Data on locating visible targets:
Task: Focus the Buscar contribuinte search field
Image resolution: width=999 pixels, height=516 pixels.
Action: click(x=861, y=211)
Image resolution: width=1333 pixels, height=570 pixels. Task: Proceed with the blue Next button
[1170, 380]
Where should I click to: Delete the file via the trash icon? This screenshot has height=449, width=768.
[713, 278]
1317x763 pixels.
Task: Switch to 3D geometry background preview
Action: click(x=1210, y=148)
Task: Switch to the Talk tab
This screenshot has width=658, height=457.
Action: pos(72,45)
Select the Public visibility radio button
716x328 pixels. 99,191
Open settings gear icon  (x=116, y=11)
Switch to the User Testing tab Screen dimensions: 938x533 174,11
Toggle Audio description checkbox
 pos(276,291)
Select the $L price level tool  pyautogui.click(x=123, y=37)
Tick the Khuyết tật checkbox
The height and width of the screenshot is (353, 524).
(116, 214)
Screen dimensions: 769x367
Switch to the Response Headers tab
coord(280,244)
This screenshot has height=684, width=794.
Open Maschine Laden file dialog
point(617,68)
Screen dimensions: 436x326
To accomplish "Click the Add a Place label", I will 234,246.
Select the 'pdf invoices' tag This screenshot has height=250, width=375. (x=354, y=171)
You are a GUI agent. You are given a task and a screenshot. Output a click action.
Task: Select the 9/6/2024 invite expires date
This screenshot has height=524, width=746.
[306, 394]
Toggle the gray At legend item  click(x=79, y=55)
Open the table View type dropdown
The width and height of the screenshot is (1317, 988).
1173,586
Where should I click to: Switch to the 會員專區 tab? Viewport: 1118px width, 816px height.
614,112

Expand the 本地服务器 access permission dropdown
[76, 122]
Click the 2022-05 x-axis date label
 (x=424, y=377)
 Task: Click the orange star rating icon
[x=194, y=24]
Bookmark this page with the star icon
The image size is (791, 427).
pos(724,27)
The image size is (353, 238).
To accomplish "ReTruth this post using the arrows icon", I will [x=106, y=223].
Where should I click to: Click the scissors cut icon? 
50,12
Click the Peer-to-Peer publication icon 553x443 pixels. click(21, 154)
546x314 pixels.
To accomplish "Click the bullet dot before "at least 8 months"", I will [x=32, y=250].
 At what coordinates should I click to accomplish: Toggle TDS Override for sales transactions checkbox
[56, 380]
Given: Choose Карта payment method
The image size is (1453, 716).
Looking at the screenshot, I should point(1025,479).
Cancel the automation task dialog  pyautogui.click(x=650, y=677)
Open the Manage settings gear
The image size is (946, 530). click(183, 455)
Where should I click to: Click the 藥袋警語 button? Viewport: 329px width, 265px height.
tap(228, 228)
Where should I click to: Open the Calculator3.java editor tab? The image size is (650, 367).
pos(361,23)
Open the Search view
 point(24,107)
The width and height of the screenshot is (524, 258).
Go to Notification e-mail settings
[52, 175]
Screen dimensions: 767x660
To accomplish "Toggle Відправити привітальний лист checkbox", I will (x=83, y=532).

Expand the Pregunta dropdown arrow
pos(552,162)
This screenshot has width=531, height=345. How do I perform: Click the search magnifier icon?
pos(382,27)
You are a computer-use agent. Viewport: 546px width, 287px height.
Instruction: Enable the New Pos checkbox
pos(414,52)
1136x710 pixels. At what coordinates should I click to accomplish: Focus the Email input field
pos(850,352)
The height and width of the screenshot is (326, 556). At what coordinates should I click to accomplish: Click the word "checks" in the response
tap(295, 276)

Task to carry out:
Swap "Where should I click to" for "Where do I click to" everywhere it appears in the items above, and give them back with nothing else changed.

Written response:
Task: Focus the Buscar contribuinte search field
Image resolution: width=999 pixels, height=516 pixels.
Action: click(x=861, y=211)
Image resolution: width=1333 pixels, height=570 pixels. Task: Proceed with the blue Next button
[1170, 380]
Where do I click to: Delete the file via the trash icon? This screenshot has height=449, width=768.
[713, 278]
1317x763 pixels.
Task: Switch to 3D geometry background preview
Action: click(x=1210, y=148)
Task: Switch to the Talk tab
This screenshot has width=658, height=457.
Action: pos(72,45)
Select the Public visibility radio button
716x328 pixels. 99,191
Open settings gear icon  (x=116, y=11)
Switch to the User Testing tab Screen dimensions: 938x533 174,11
Toggle Audio description checkbox
 pos(276,291)
Select the $L price level tool  pyautogui.click(x=123, y=37)
Tick the Khuyết tật checkbox
The height and width of the screenshot is (353, 524).
(116, 214)
Screen dimensions: 769x367
Switch to the Response Headers tab
coord(280,244)
This screenshot has height=684, width=794.
Open Maschine Laden file dialog
point(617,68)
Screen dimensions: 436x326
To accomplish "Click the Add a Place label", I will 234,246.
Select the 'pdf invoices' tag This screenshot has height=250, width=375. (x=354, y=171)
You are a GUI agent. You are given a task and a screenshot. Output a click action.
Task: Select the 9/6/2024 invite expires date
This screenshot has height=524, width=746.
[306, 394]
Toggle the gray At legend item  click(x=79, y=55)
Open the table View type dropdown
The width and height of the screenshot is (1317, 988).
1173,586
Where do I click to: Switch to the 會員專區 tab? Viewport: 1118px width, 816px height.
614,112

Expand the 本地服务器 access permission dropdown
[76, 122]
Click the 2022-05 x-axis date label
 (x=424, y=377)
 Task: Click the orange star rating icon
[x=194, y=24]
Bookmark this page with the star icon
The image size is (791, 427).
pos(724,27)
The image size is (353, 238).
To accomplish "ReTruth this post using the arrows icon", I will [x=106, y=223].
Where do I click to: Click the scissors cut icon? 
50,12
Click the Peer-to-Peer publication icon 553x443 pixels. click(21, 154)
546x314 pixels.
To accomplish "Click the bullet dot before "at least 8 months"", I will [x=32, y=250].
 At what coordinates should I click to accomplish: Toggle TDS Override for sales transactions checkbox
[56, 380]
Given: Choose Карта payment method
The image size is (1453, 716).
Looking at the screenshot, I should point(1025,479).
Cancel the automation task dialog  pyautogui.click(x=650, y=677)
Open the Manage settings gear
The image size is (946, 530). click(183, 455)
Where do I click to: Click the 藥袋警語 button? Viewport: 329px width, 265px height.
tap(228, 228)
Where do I click to: Open the Calculator3.java editor tab? The image size is (650, 367).
pos(361,23)
Open the Search view
 point(24,107)
The width and height of the screenshot is (524, 258).
Go to Notification e-mail settings
[52, 175]
Screen dimensions: 767x660
To accomplish "Toggle Відправити привітальний лист checkbox", I will (x=83, y=532).

Expand the Pregunta dropdown arrow
pos(552,162)
This screenshot has width=531, height=345. How do I perform: Click the search magnifier icon?
pos(382,27)
You are a computer-use agent. Viewport: 546px width, 287px height.
Instruction: Enable the New Pos checkbox
pos(414,52)
1136x710 pixels. At what coordinates should I click to accomplish: Focus the Email input field
pos(850,352)
The height and width of the screenshot is (326, 556). At what coordinates should I click to accomplish: Click the word "checks" in the response
tap(295, 276)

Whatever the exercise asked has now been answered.